Our experimental data is already the average of multiple repeated experiments. After our experiments, the upper and lower errors do not exceed 5%. The reasons for this error include seed values, graphics card models, and the values of other hyperparameters.

W4:

CRE is a method for training models, DES is a search method, both can work independently on their own, and when CRE and DES are used together, the two together form CreDes.

Q1:

We intervene to change the inputs to the model and observe the changes in the outputs, from which we calculate the OSR and the ITE prior to the next state, and use them in the loss function to train the model.

Q2:

Yes. Similar problems to the model presented in this article are theoretically feasible, but we have not conducted any relevant experiments yet. Knowledge-related work requires the use of reasoning, and we are reasoning rigor-bound work, so we can easily migrate applications.

Q3:

We believe that this may be the case, but our current experimental results do not reveal it. However, our validity determination is based on the PDDL, so this scenario would be considered correct.

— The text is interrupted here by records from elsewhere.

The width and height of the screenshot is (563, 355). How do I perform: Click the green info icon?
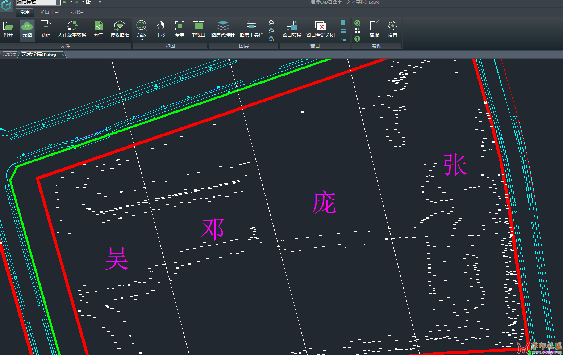pos(357,39)
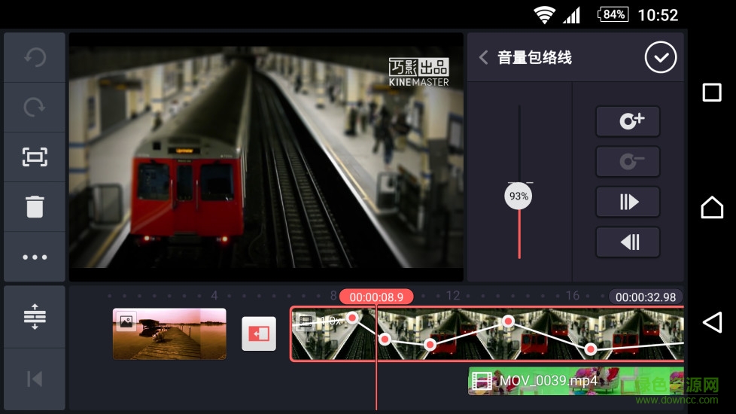Screen dimensions: 736x414
Task: Tap the undo arrow icon
Action: (35, 58)
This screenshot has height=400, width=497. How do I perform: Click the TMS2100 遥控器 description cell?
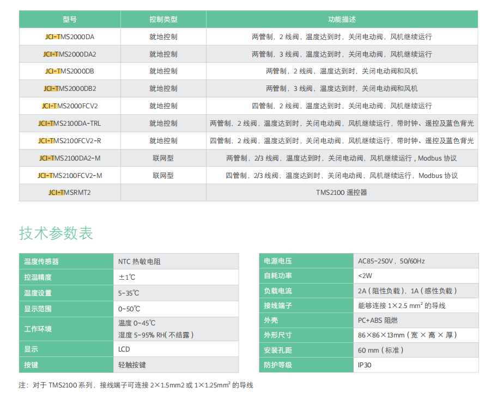tap(342, 192)
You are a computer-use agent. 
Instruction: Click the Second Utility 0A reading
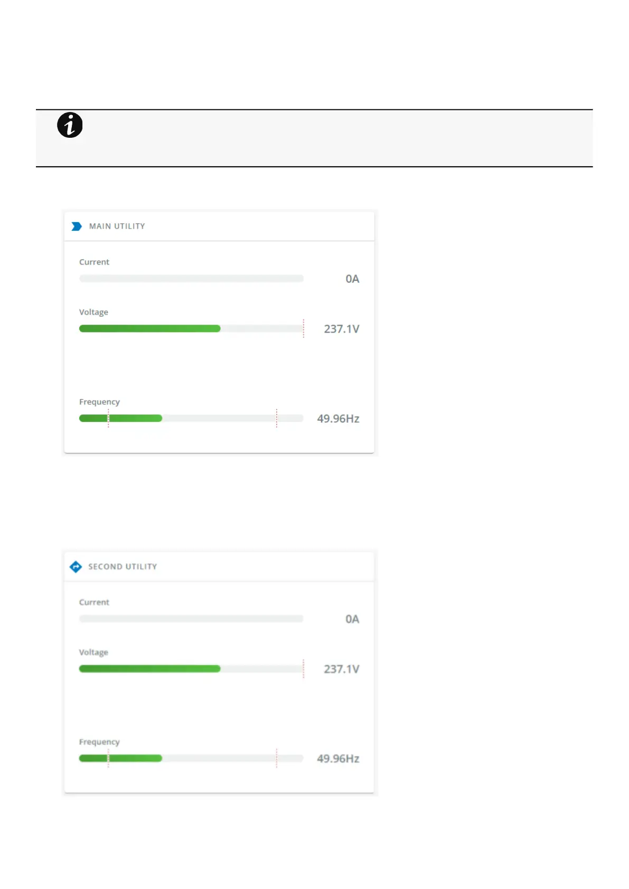click(352, 619)
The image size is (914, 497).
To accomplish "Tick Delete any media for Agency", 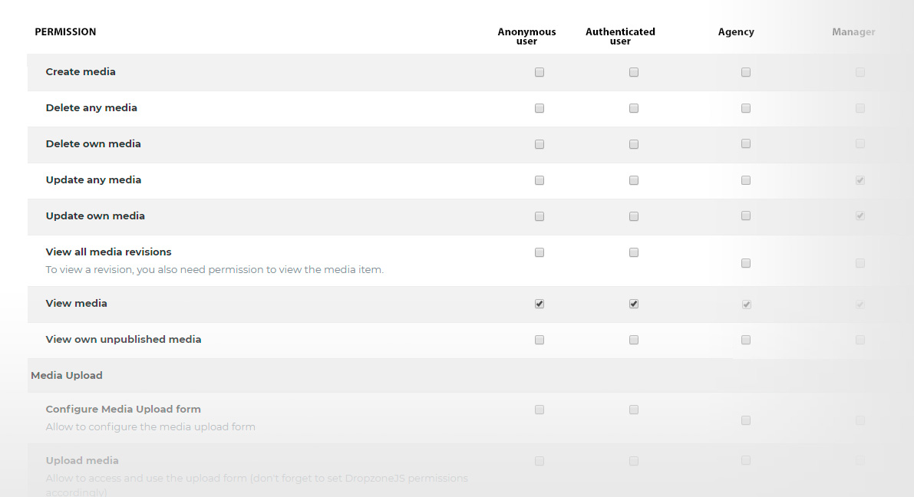I will click(x=745, y=108).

Thank you for reviewing the revised version of our manuscript and for your continued constructive comments.

评论

Thank you for your detailed response and the efforts you’ve made to address my questions and concerns, as well as your comments related to clarity. While I acknowledge the authors' efforts in addressing the review comments and appreciate the novel contributions of combining CRE and DES for long-range reasoning, I believe the current version still aligns with my initial rating of 5 (marginally below the acceptance threshold).

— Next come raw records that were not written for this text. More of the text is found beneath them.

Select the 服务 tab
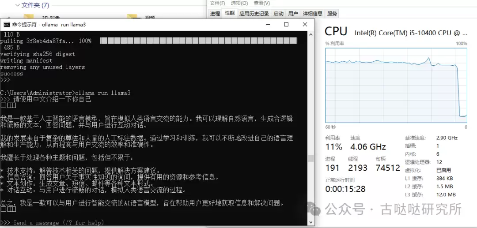The height and width of the screenshot is (228, 477). [x=332, y=13]
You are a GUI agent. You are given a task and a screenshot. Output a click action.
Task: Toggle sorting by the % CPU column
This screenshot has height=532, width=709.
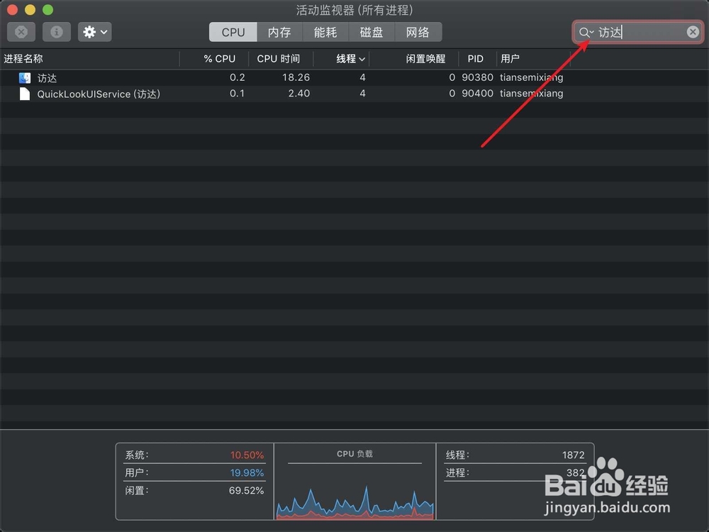click(220, 59)
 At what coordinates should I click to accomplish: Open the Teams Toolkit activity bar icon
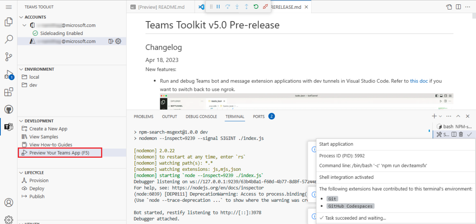[x=8, y=127]
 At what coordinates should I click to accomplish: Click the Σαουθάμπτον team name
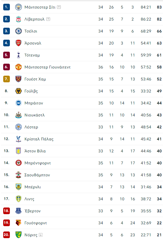[x=37, y=175]
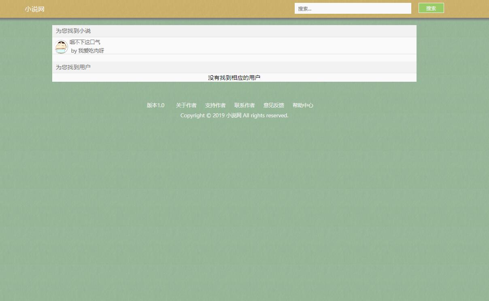Open the 帮助中心 help center link
This screenshot has height=301, width=489.
point(303,105)
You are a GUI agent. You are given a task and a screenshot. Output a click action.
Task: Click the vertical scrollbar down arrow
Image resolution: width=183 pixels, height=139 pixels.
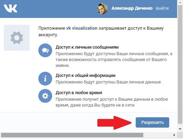(180, 129)
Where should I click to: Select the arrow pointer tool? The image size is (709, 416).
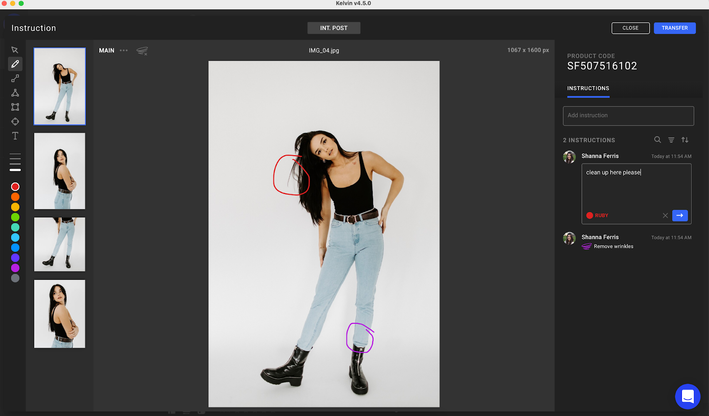click(x=15, y=50)
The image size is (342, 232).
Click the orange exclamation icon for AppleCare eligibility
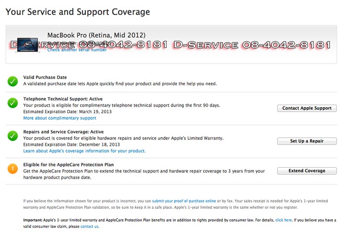[x=12, y=169]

  1. The explanation of causal intervention remains unclear: The authors' response that "We intervene to change the inputs to the model and observe the changes in the outputs" is too general. How is causal intervention implemented in LLMs? How is the effectiveness of intervention guaranteed? These key technical details are not elaborated.

  2. The theoretical foundation of the CreDes framework needs strengthening:

  • The integration of CRE and DES appears more empirical than theoretical
  • The calculation and application of ITE requires more rigorous mathematical derivation
  • Lacks theoretical guarantees for causal consistency in multi-step reasoning
  1. Experimental validation is insufficient:
  • 5% error range is relatively large for reasoning tasks, especially in long-sequence reasoning
  • Lacks detailed analysis of failure cases
  • Missing comparisons with other recent methods (e.g., multi-agent verification)
  • The construction method of the Hanoi Tower dataset may be biased
  1. Regarding method generalizability: While the authors mention potential migration to knowledge-related tasks, they don't provide specific migration plans or feasibility analysis, which reduces the method's persuasiveness.

To strengthen this work, I strongly recommend a substantial revision focusing on several critical aspects. First, the implementation details of causal intervention should be thoroughly documented, including the mathematical framework for intervention design, the specific mechanisms for maintaining causal consistency across reasoning steps, and quantitative metrics for measuring intervention effectiveness. Second, the theoretical foundation needs significant enhancement through rigorous mathematical derivations of the ITE calculations and formal proofs of the causal consistency guarantees in multi-step reasoning. This should include a detailed analysis of how CRE and DES interact theoretically, not just empirically. Third, a comprehensive failure analysis is essential - authors should provide detailed case studies of scenarios where the method fails, including analysis of error propagation in long-range reasoning chains and potential mitigation strategies. Fourth, the experimental validation should be expanded to include comparisons with recent competing methods like multi-agent verification and Tree-of-Thought approaches, supported by statistical significance tests and error bounds. Finally, a thorough discussion of the method's limitations and potential pathways for addressing them should be included, particularly regarding the generalization to knowledge-intensive tasks and scenarios with multiple valid reasoning paths. These enhancements would significantly strengthen the paper's contribution to the field and its potential impact on real-world applications.

审稿意见
5

The paper proposes a methodology for enhancing reasoning in LLMs. They adopt a two-pronged approach:

  1. Firstly, the authors propose a methodology of fine-tuning the model which enhances the 'causal reasoning' of LLMs.
  2. Secondly, the authors propose a dual-end search algorithm to efficiently solve multi-hop reasoning problems which involve a large number of steps.

优点

  1. The paper tackles the important problem of long-range reasoning and search in LLMs.
  2. The empirical results show a significant improvement over the existing baselines.

缺点

My main concern with this paper is that the methodology is not presented clearly.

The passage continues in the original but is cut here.